I'm cutting the deadline close on this one! We had our first family get-together tonight, and I just ran in the door. I'll post my finished PaperTrey Ink Blog Hop card now, and I'll edit and add the step-by step part over the next hour or so, if you'd like to know how I got there. [It's now added below.] Here was the PTI blog hop challenge: "This month's challenge is to build your own floral embellishment for a card or 3D item. It can be created with die-cuts, punches, stamp images that have been cut-out and layered, slit scalloped punches, you can crochet or sew one, the list could go on and on! You can use interesting materials like newsprint, felt, fabric, metal, cork, vellum, patterned papers, etc."
Directions are now below. Thanks for visiting!
Stamps: Out on a Limb Sentiments by PaperTrey Ink
Cardstock: Lemon Tart, Vintage Ivory, Spring Moss (also PaperTrey Ink)
Ink: Ripe Avocado, Sweet Blush (PTI), Antique Linen Distress Ink
Tools: Scor-Pal, Spellbinders Tags Trio die, two oval punches (SU)
Accessories: Lemon pearls; Lemon Tart Satin (PTI)
Step 1: I ran my Lemon Tart cardstock through a paper crimper several times and in several directions to soften the cardstock and try to break it down so that I could pull it apart and have a textured side.
Step 2: I used a couple of oval punches (Stampin' Up) to punch several ovals for petals. I did not use all of these petals. I had punched enough to make several flowers, but as long as one flower took, I figured I'd stop there.
Step 3: I sponged the top edges lightly with Sweet Blush ink in order to make the petals look a bit like a Peace Rose's petals. Next I rolled the ovals tightly at the base and more loosely at the top to start forming a rose. I used glue as I worked, and it was a messy proposition--plenty of crinkling, pinching, and rearranging! (There's probably an easier way; this was a total experiment.)

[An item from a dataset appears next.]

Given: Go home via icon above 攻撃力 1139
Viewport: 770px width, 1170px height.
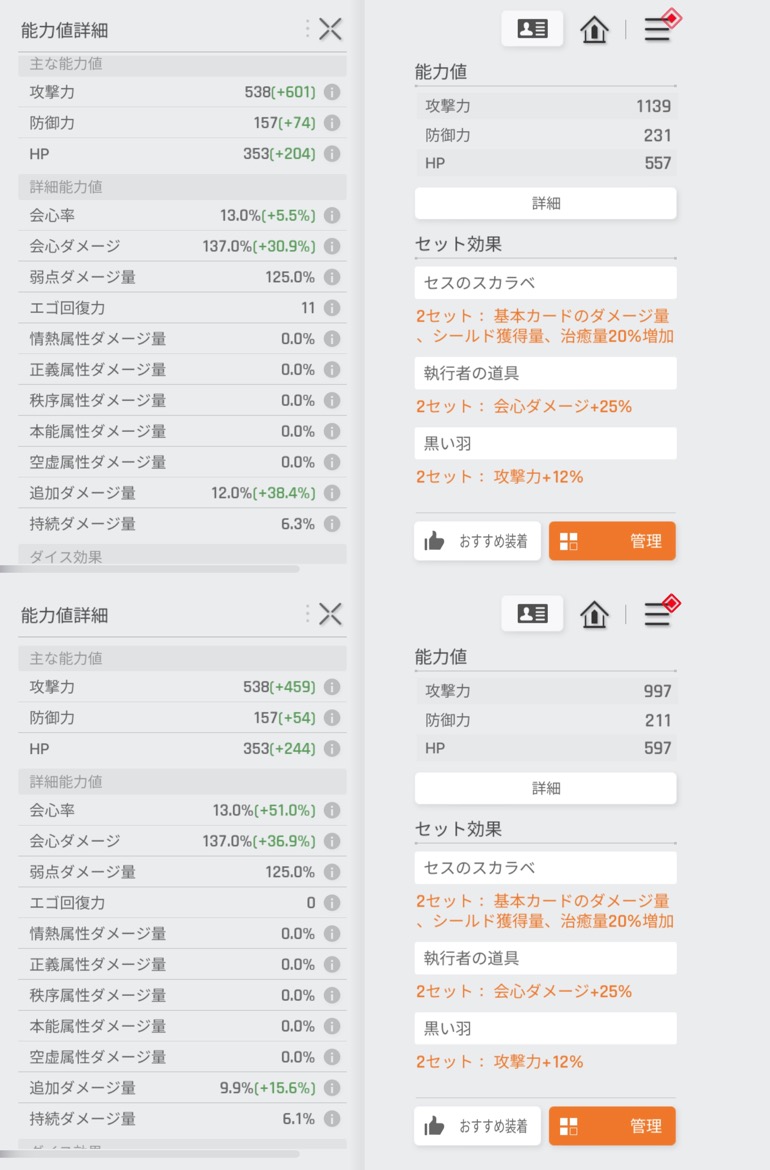Looking at the screenshot, I should pos(594,30).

Step 4: Here is the finished rose. I forgot to take a picture of the leaves as I worked, but I crimped the Spring Moss cardstock the same way as the Lemon Tart, and then freehand-cut the leaves before sponging them with some Antique Linen Distress ink and crinkling them into a leafy shape.
Step 5: For the grid background, I used a Scor-Pal and followed the same process that I illustrated in this post from a few months back.
Here's a close up. Now, please don't ask me how I'd mail this thing! But, hey, the challenge was just to make a flower, right? Nichole never mentioned mailing it. ;-) Thanks for visiting, and I can't wait to see what the rest of you come up with!